In the article we read for this week ­­­­You are what you can access: Sharing and Collaborative Consumption Online by Russell Belk, the author discusses the possibility that the old adage “you are what you own” is moving instead to “you are what you share”.  Belk argues, that due to the emersion on Web 2.0 (which is different from Web 1.0 in that in this newer ‘internet’ the relationship goes between the user and creator, and not just one way) and it’s ability to encourage and facilitate sharing, consumer focus is shifting away from ownership.  He gives several legal examples, including Wikipedia, Zipcar, Airbnb, and Napster, and several currently illegal examples, such as PirateBay or Napster before it was forced to change.  He argues that these different enterprises amount to a form of collaborative consumption, which is “Collaborative consumption is people coordinating the
acquisition and distribution of a resource for a fee or other compensation” BUT there has to be some sort of compensation to earn this definition.  Sites like couchsurfing.org are thus prohibited.

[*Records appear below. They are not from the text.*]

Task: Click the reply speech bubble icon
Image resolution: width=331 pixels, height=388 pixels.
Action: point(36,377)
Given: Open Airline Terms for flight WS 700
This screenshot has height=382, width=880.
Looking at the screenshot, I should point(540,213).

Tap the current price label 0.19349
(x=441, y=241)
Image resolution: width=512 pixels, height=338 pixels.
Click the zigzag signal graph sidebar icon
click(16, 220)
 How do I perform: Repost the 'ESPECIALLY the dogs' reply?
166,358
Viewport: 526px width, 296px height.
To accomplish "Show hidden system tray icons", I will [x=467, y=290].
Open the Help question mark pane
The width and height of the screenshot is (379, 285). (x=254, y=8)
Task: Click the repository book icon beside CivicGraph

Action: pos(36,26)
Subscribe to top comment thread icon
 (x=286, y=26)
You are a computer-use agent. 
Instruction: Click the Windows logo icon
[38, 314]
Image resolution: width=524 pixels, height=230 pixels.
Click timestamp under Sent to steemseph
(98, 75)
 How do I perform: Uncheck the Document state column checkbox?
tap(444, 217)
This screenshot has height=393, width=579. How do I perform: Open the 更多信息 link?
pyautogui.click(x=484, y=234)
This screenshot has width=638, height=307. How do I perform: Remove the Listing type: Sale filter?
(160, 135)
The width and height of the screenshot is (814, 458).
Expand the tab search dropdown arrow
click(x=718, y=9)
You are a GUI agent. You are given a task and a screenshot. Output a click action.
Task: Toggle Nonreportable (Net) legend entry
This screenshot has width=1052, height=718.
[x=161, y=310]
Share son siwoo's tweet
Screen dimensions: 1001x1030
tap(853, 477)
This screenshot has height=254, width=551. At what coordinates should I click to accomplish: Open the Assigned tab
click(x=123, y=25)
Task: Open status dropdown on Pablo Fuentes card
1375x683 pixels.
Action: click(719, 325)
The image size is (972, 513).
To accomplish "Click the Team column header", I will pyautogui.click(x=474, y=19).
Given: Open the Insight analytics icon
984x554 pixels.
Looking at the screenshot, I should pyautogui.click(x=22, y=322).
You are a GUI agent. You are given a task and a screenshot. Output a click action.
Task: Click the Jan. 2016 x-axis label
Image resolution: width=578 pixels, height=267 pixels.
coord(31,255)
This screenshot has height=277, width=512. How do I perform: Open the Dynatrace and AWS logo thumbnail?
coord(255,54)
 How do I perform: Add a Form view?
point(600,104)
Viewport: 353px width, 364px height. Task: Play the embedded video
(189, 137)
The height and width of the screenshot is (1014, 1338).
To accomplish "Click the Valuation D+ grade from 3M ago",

I really liked this article because it felt like something I could really relate to.  As a media major, consuming and creating media are always on the forefront of my mind.  I fall asleep watching TV, and I wake up watching it.  Half of the time it’s for pleasure, the other half of the time I’m hoping to study it.  It’s an expensive hobby if done through purely legal means all the time.  It’s a line myself and most other college students in the school walk all the time.  We want to go in the field, so we hope TV and movies can still stay popular and not succumb to the problems due to piracy.  At the same time—we’re constantly trying to get it through cheaper channels.  I like the way this article discusses the direction it seems like the internet is flowing some industries in.  Especially after hearing about student, medical, and mortgage debt, who knows if I’ll ever even want to buy my own car.  Hearing that entrepreneurs are moving in this direction is actually pretty comforting. 


1 comment:

  1. I'm glad that this article resonated with your interests, Rachel. Partly, the discussion of issues around collaborative consumption initiatives is a reminder that media, communication, information technology too is a field mired with questions of property and ownership. But also, as you indicate, it would be great to discuss new patterns emerging among people of you generation that is in fact rejecting the dominant middle class dreams (car, home, suburbia) and coming up not just with different ways of sharing/owning/using but also with different ways of valuing things (access to city life over ownership of a home, for instance).